Decide on the confidence level you want to use. Common choices are 90%, 95%, or 99%.

Step 3: Find the Critical Value

For a 95% confidence interval with a large sample size, the critical value is approximately 1.96. For smaller sample sizes, use a t-distribution table.

Step 4: Plug Values into the Formula

Use the formula shown above to calculate the confidence interval.

Step 5: Interpret the Results

Based on your confidence level, you can be confident that the true population mean falls within the calculated range.

Worked Example

Let's calculate a 95% confidence interval for the mean height of students in a school.

Sample Mean Standard Deviation Sample Size
165 cm 8 cm 50 students

Using the formula:

Confidence Interval = 165 ± (1.96 × (8 / √50))
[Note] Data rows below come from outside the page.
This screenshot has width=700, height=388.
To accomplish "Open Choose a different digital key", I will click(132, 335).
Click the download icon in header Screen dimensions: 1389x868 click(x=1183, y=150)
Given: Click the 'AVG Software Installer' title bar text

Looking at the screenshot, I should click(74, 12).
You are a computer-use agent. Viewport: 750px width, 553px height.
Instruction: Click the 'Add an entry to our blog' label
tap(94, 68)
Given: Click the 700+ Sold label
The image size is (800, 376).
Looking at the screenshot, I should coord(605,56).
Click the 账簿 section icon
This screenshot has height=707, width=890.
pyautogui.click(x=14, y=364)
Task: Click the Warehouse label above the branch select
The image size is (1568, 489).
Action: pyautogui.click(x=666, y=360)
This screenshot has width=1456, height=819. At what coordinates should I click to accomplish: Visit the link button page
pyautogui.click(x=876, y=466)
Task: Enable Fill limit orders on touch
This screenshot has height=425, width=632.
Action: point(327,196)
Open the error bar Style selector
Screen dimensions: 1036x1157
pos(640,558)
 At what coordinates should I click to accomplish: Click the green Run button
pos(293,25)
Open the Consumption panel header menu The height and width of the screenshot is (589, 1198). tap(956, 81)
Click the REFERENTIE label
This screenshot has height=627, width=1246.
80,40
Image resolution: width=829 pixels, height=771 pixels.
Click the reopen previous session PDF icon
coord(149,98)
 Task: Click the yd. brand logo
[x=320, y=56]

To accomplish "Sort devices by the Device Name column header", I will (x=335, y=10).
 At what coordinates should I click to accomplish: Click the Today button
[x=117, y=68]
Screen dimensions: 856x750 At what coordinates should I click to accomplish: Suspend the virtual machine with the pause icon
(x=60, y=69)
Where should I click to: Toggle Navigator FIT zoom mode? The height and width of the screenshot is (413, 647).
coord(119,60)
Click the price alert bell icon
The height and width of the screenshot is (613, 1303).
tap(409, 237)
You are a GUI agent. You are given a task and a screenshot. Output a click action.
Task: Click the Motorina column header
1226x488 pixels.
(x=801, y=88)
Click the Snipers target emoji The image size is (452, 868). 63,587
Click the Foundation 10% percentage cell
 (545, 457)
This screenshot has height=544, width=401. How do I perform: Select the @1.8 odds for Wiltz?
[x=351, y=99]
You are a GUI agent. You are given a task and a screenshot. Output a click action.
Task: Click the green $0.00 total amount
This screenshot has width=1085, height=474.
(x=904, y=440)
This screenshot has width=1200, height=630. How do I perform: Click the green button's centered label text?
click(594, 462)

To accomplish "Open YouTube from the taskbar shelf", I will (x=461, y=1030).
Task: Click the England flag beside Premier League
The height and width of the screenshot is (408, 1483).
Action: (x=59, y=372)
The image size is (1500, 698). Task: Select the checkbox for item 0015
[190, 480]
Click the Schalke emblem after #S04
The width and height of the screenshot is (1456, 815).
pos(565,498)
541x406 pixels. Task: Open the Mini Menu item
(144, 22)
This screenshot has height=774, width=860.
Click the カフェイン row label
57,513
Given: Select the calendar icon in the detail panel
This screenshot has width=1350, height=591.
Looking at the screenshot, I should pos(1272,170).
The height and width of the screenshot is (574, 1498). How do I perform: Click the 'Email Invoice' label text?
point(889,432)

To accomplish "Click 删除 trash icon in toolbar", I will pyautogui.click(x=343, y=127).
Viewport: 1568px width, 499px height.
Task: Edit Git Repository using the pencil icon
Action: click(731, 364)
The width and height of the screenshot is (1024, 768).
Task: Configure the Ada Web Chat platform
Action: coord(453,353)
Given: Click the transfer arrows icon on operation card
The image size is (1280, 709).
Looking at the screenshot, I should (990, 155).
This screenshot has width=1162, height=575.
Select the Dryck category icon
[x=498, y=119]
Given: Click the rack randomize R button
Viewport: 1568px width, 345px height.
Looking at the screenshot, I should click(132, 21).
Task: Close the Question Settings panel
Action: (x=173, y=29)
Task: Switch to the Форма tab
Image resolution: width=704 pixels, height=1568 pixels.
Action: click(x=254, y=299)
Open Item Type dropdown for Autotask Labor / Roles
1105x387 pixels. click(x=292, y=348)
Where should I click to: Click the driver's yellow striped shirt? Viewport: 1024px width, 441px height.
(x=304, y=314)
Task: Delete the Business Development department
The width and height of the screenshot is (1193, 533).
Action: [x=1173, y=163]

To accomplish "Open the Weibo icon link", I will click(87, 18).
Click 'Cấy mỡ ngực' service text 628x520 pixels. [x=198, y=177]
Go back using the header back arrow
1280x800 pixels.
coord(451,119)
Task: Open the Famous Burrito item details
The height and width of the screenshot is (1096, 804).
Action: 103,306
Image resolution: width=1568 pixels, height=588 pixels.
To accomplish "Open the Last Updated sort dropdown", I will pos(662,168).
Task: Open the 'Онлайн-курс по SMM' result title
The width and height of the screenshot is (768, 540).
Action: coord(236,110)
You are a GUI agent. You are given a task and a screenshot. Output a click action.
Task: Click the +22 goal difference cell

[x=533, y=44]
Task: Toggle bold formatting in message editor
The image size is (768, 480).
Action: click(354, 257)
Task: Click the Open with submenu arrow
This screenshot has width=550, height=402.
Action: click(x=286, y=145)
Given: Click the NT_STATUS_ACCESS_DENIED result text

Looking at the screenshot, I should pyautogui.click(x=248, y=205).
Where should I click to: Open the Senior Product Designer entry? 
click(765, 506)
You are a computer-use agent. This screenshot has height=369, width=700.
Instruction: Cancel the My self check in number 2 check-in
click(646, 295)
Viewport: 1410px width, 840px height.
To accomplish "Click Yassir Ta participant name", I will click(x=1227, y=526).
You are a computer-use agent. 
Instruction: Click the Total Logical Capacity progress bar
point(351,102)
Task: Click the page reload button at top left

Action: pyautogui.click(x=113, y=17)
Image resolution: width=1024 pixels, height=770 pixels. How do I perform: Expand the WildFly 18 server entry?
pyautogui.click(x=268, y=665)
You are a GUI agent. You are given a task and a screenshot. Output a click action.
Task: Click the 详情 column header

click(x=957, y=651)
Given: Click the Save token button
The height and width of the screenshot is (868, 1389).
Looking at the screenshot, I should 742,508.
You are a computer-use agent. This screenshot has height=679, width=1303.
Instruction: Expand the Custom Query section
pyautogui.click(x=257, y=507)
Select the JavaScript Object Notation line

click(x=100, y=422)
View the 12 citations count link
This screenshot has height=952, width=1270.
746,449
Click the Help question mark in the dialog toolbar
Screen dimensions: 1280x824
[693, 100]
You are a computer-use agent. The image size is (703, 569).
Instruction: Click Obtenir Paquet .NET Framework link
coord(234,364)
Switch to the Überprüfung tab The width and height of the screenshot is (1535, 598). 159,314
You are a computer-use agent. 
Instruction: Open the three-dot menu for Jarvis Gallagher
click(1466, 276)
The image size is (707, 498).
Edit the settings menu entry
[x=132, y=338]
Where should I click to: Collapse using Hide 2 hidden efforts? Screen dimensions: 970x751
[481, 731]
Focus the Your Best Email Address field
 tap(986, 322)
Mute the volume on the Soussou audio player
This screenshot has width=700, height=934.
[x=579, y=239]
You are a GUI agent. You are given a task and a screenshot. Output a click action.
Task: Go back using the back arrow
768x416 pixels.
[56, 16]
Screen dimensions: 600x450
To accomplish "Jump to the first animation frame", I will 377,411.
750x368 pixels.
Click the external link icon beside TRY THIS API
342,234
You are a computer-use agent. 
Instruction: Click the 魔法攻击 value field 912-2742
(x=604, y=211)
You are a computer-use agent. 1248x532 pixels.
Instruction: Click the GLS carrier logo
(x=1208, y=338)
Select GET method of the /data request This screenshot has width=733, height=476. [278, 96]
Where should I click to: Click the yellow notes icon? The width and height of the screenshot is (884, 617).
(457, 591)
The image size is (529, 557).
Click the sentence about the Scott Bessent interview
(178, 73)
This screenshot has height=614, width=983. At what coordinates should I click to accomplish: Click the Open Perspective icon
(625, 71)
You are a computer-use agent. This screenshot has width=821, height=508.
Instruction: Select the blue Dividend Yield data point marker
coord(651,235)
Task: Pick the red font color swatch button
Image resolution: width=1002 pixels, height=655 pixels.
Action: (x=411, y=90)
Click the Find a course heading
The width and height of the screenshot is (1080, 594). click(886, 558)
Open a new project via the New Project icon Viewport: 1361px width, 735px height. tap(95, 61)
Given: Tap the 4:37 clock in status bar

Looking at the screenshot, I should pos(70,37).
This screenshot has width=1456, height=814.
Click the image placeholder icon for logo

First calculate the standard error:

Standard Error = 8 / √50 ≈ 1.131

Then calculate the margin of error:

Margin of Error = 1.96 × 1.131 ≈ 2.22

Finally, calculate the confidence interval:

Lower Bound = 165 - 2.22 ≈ 162.78 cm

Upper Bound = 165 + 2.22 ≈ 167.22 cm

So, the 95% confidence interval for the mean height is approximately 162.78 cm to 167.22 cm.

Interpreting Results

When you calculate a confidence interval, you're making a statement about the range of values that is likely to contain the true population parameter. For example, a 95% confidence interval means that if you took 100 different samples and calculated 95% confidence intervals each time, approximately 95 of those intervals would contain the true population mean.

It's important to note that a confidence interval doesn't tell you the probability that the true parameter is in the interval. Instead, it tells you about the reliability of the interval estimation process.

Common Mistakes

When calculating confidence intervals, there are several common mistakes to avoid:

  • Using the wrong critical value: Make sure you're using the correct critical value for your confidence level and sample size.
  • Assuming the population standard deviation is known: If you don't know the population standard deviation, you should use the t-distribution instead of the z-distribution.
  • Misinterpreting the confidence level: Remember that the confidence level refers to the reliability of the interval estimation process, not the probability that the true parameter is in the interval.
  • Using a small sample size: For small sample sizes, the confidence interval will be wider, making it less precise.

FAQ

What is the difference between a confidence interval and a confidence level?
A confidence level is the percentage that represents how confident you are that the interval contains the true population parameter. A confidence interval is the actual range of values calculated from your sample data.
Can I calculate a confidence interval without knowing the standard deviation?
No, you need either the standard deviation or the standard error to calculate a confidence interval. If you don't have this information, you'll need to collect more data or use a different statistical method.
What happens if my sample size is very small?
With a very small sample size, your confidence interval will be wider, making it less precise. This is because small samples are more likely to be unrepresentative of the population.
How do I know which confidence level to choose?
The choice of confidence level depends on your specific needs and the consequences of being wrong. Higher confidence levels provide more certainty but result in wider intervals. Common choices are 90%, 95%, or 99%.